Look at the Blueprint’s Algorithmic Discrimination Protection . According to this principle, nobody should be subject to discrimination by algorithm. We are shown a bunch of helpful categories: race, color, ethnicity, gender, age, etc. Now, suppose you have an AI that does a first-pass for job candidates, screening out candidates who are not a good fit for a given position. There are cases where a candidate might obviously suffer discrimination, such as if your AI discarded applicants from all traditionally marginalized groups. But there are also cases where it is not clear whether discrimination is happening at all: what about candidates who have one grandparent who is a member of such a group, or whose background is unknown?

Furthermore, anti-discrimination policies can easily come into conflict. For example, if your company is composed entirely of people from one gender, you might specifically seek out candidates with a different gender (and hence implicitly discriminate against some gender).
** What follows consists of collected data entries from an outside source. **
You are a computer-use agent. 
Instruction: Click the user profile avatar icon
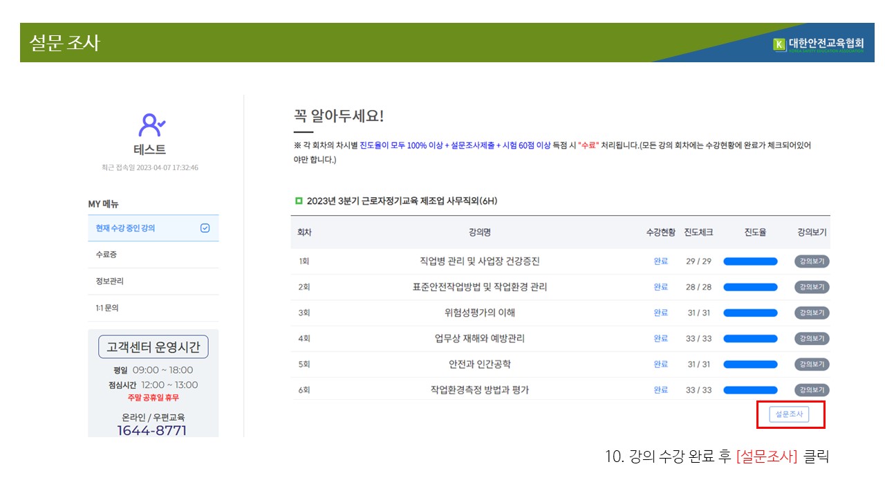[x=151, y=125]
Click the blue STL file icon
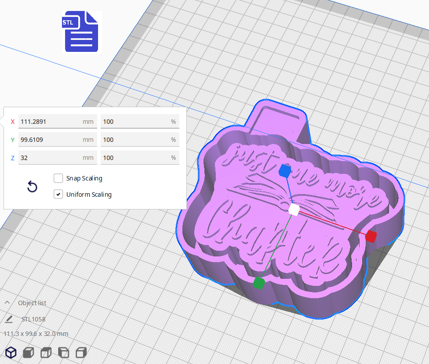 coord(80,31)
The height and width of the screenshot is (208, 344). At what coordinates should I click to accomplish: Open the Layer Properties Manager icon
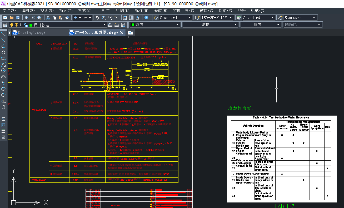tap(5, 25)
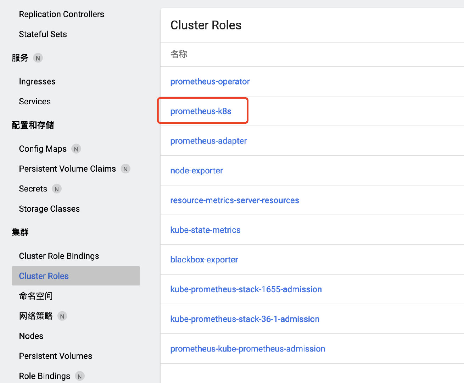
Task: Click the N badge beside Role Bindings
Action: point(80,376)
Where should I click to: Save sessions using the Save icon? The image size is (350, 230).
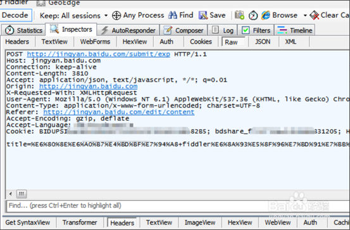click(203, 15)
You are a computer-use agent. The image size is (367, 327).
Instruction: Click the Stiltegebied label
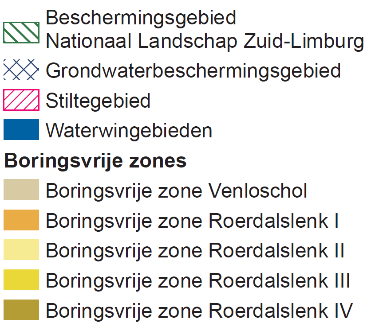(x=98, y=101)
Or you might be seeking candidates with enough experience to fill a senior position (and hence implicitly discriminate against some ages). The conditions under which these strategies ought to be employed are bounded by ethics (and sometimes law), and require careful, reasoned, ethical consideration. It is not as simple as deciding whether to check a box.

The government’s AI Blueprint is a good start. But in order to realize the dreams we have invested in AI, we need AI Ethics to help us think through the difficult issues. AI Ethics is how we address the trust deficit.